David Beasley, Executive Director of the World Food Programme (WFP), warned that the militants fleeing the Middle East after the collapse of the “Islamic Kingdom”, are moving to the Sahel, where they will collaborate with other extremist groups, such as al-Qaeda, al-Shabaab, and Boko Haram. According to Beasley, the European leaders may face a much larger migration crisis than the crisis caused by the conflict in Syria if they do not begin to deliver food aid to the Sahel and help to stabilise the region. Since the implementation of the immigration control activities in February 2016 to 2017, the European functional forces have saved more than 285,000 migrants in the Mediterranean Sea and another 2,000 in the desert. Despite Europe’s attempts to rescue migrants over the past few years, many countries in the “Old Continent” have shown signs of fatigue with the migrant influx from Africa. It was one of the reasons why Italy and Malta recently refused to open their ports to France’s rescue ship Aquarius to anchor after the vessel saved more than 600 migrants off the Libyan coast. The incident has led to tension between several European countries.
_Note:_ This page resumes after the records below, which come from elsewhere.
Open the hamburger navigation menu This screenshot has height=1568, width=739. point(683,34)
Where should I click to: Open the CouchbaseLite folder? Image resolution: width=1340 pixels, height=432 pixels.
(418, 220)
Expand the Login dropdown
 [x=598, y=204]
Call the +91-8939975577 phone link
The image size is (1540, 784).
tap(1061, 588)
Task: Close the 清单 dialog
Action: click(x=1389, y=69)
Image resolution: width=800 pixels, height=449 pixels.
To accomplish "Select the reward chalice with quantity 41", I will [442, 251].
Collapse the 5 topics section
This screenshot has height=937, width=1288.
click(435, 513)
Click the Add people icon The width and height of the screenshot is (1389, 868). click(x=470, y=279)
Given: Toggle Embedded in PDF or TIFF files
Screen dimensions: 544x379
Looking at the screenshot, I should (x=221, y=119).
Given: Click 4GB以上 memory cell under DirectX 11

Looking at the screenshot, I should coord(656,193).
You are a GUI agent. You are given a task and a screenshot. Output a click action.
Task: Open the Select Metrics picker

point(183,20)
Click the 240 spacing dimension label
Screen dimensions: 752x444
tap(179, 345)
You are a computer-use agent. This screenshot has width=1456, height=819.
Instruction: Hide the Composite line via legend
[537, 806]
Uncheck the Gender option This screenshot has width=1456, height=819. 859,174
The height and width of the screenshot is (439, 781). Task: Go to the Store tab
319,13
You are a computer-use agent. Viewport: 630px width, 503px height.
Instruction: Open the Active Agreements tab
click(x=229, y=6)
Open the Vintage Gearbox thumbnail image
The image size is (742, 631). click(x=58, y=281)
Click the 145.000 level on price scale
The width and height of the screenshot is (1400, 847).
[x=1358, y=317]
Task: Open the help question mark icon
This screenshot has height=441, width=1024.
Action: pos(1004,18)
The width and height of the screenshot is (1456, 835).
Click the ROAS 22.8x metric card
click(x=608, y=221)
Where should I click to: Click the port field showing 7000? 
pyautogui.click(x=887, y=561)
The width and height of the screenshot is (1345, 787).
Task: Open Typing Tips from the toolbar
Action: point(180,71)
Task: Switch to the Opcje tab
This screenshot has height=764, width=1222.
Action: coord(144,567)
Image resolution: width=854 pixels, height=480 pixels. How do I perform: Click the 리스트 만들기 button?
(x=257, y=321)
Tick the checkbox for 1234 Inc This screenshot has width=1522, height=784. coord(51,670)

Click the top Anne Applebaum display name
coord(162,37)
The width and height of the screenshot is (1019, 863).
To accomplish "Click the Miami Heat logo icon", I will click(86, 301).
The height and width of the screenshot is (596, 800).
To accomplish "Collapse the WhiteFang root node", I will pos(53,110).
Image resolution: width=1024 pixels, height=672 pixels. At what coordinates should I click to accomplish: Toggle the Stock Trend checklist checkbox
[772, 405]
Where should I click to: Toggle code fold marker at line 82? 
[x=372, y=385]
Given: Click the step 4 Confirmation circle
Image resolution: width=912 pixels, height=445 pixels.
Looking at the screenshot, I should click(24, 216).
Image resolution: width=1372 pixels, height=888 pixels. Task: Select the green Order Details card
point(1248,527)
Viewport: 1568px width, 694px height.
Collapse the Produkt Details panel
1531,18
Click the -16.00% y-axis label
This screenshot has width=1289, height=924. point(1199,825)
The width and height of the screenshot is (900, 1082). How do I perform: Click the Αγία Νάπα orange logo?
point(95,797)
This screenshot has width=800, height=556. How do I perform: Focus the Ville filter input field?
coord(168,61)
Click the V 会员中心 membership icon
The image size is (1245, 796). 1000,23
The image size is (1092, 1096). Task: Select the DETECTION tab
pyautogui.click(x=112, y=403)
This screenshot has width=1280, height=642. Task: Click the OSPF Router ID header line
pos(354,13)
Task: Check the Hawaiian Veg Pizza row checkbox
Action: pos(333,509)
The “Old Continent” is perplexed by the wave of migration from Africa as new arrivals constantly pour onto European shores. According to the United Nations Office on Drugs and Crime (UNODC), there is a high demand for human trafficking lines, especially from refugees. Many people have no option but to accept the large payments and debts owed to traffickers so that they can find a safe destination in pursuit of a better life. However, the International Organisation for Migration (IOM) revealed that thousands of migrants die each year on their journeys to the promised land offered by human trafficking crime organisations. Crossing the Mediterranean is the most dangerous journey, accounting for about 50% of the total number of deaths. Migrants are also victims of violence, rape, robbery, abduction, and extortion.

As the continent directly influenced by the wave of migration from the Middle East and Africa, Europe is facing a decisive test for the future of the European Union (EU), as they have to seek ways to alleviate intra-bloc tensions concerning the issue of immigrants. After the European countries passed around the reception of migrants, as they did with the Aquarius rescue ship in the Mediterranean, German Prime Minister Angela Merkel reiterated the need to work out a European-level solution for this issue, seeing it as one of the most important factors in cohesive and united Europe. The German PM is to hold a meeting between the EU countries in order to discuss the issue of migration. Despite being a pioneering country in implementing an open-door policy for immigrants, Germany has also fallen into a state of confusion due to the deep internal disagreement over their refugee policy. The fierce debate surrounding immigration policy is threatening to break up the ruling coalition in Germany. Meanwhile, French President Emmanuel Macron and Italian PM Giuseppe Conte agreed that the EU should set up centres responsible for dealing with asylum dossiers, which will be based in the countries of those people who want to migrate to Europe. The French and Italian leaders also called on the EU to change its asylum provisions, which are leaving gateway nations, such as Greece and Italy, overburdened due to the wave of illegal migrants.

European countries are still struggling to find a solution to the migration problem, but the deadlocks in the issue led to the recent incident with the Aquarius rescue ship. More than 600 people aboard this ship have already docked in Spain’s Valencia port, ending a horrific cruise week long ordeal, however, this is only a temporary solution. The fierce debate in Europe concerning how to deal with the matter has not yet come to an end. The Red Cross and Doctors Without Borders warned that Europe needs to change its immigration policy to stop thousands of migrants from dying at sea in their attempt to reach the continent. Nonetheless, it is impossible for Europe to unilaterally resolve the problem without coordination with the African countries on the other side of the Mediterranean, the starting point of dangerous ocean-crossing cruises that threaten the lives of countless people seeking refuge.